There were 331 households, out of which 28.1% had children under the age of 18 living with them, 39.0% were married couples living together, 18.1% had a female householder with no husband present, and 39.0% were non-families. 33.8% of all households were made up of individuals, and 8.2% had someone living alone who was 65 years of age or older. The average household size was 2.18 and the average family size was 2.77.

In the city, the population was spread out, with 22.0% under the age of 18, 5.1% from 18 to 24, 30.9% from 25 to 44, 29.1% from 45 to 64, and 12.9% who were 65 years of age or older. The median age was 41 years. For every 100 females, there were 76.1 males. For every 100 females age 18 and over, there were 72.7 males.

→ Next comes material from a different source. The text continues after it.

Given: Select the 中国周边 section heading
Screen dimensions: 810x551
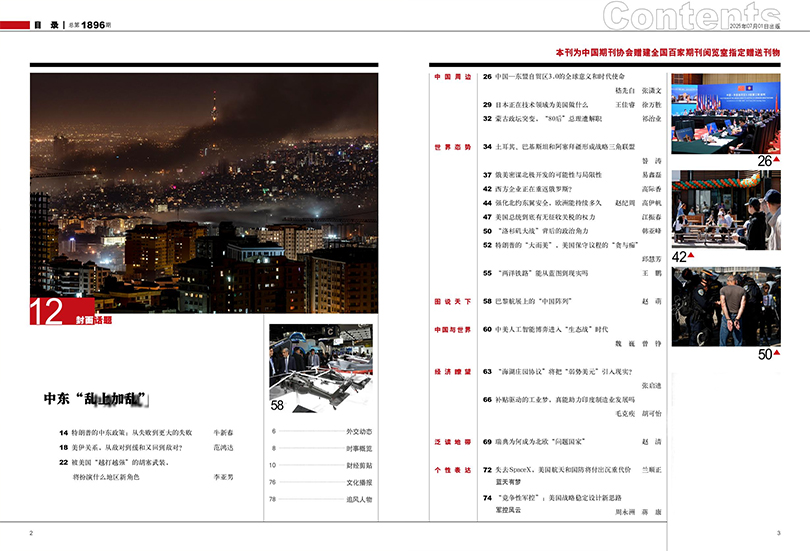Looking at the screenshot, I should point(452,77).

The median income for a household in the city was $56,083, and the median income for a family was $66,250. Males had a median income of $48,125 versus $29,306 for females. The per capita income for the city was $23,284. About 2.5% of families and 3.4% of the population were below the poverty line, including 2.6% of those under age 18 and none of those age 65 or over.

==Police services==
Police services are provided by contract with the neighboring city of Pagedale.

==Education==
It is in the Normandy Schools Collaborative school district. The comprehensive high school of the district is Normandy High School.